We layer in only the complexity we need to perform the work to be done. A medical device will necessarily have a more complex development and testing process than a desk lamp, but “complex” doesn’t have to mean “complicated.” We should still strive to have a development process that is easy to follow, and easy to use, focused on maximizing the flow of value.

This is hard to do, because development processes tend to grow more complicated over time, no matter how simple our product may be.

Where Do Processes Begin to Become Complicated?

Here are three sources for complexity in development processes:

  • The desire to follow industry standards that have worked elsewhere.

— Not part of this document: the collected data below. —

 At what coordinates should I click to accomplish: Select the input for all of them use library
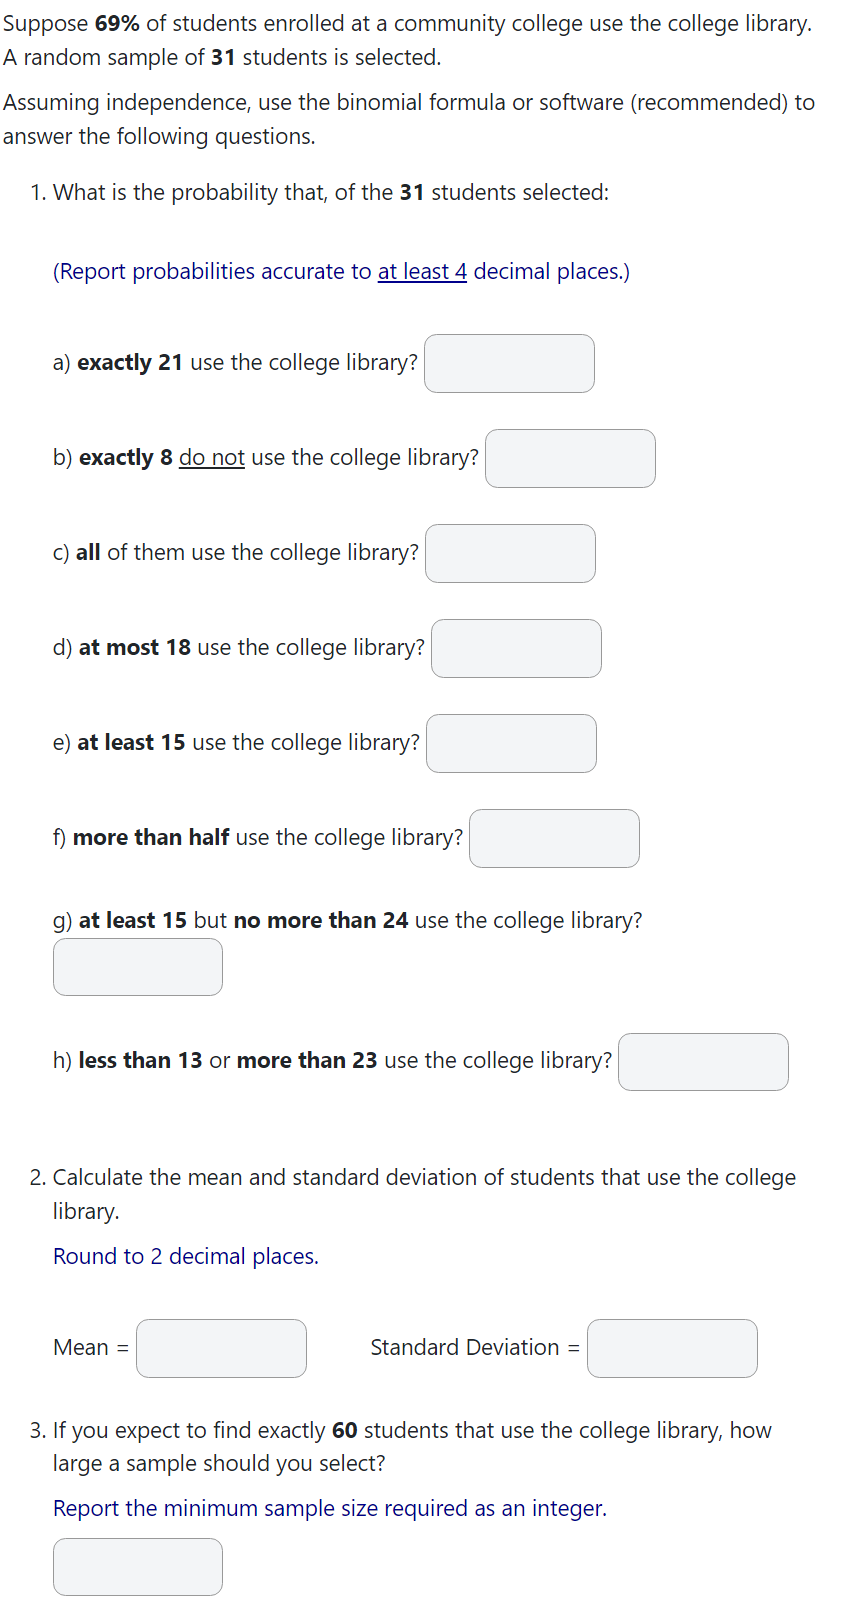pyautogui.click(x=510, y=553)
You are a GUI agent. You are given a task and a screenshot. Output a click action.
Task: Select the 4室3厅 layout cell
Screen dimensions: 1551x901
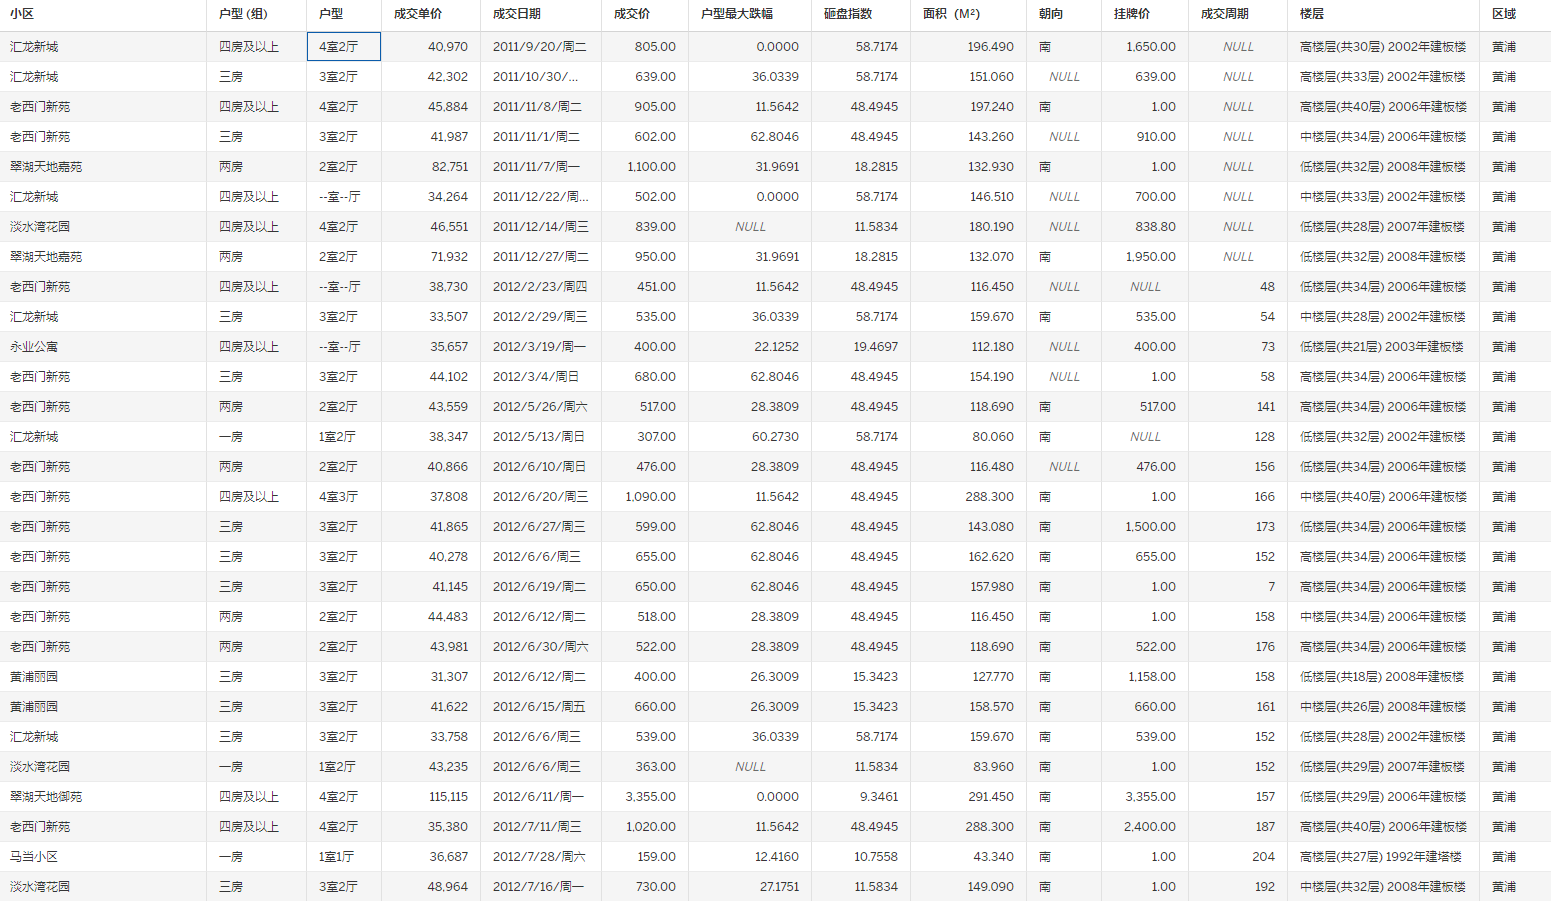338,497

Sometimes, people add things to the product development process because they represent the organization’s understanding of “best practices” or “industry standards” that may or may not actually apply to the organization. Instead, we want to understand what problems a “best practice” is trying to solve. We may not have a problem that the practice will solve, or we may have a different way of accomplishing the same thing.

For example, many groups produce a “Marketing Requirements Document” (MRD) to transfer knowledge about requirements from the marketing group to the engineering group — but is this the best way to manage this knowledge? Requirements management tools do a better job of managing the many decisions that such a document bundles together, some of which are Key Decisions that need special attention.

  • The desire to maintain control in a dynamic situation. Meetings proliferate for a different reason: managers feel nervous that a program team isn’t doing the right things or seems to be struggling, so they ask for more meetings to try to maintain control. In crisis situations, the meetings could be daily. But every meeting takes time that could be spent fixing the problem, and takes decision making away from the people who are closest to the problem and best suited to make decisions about it.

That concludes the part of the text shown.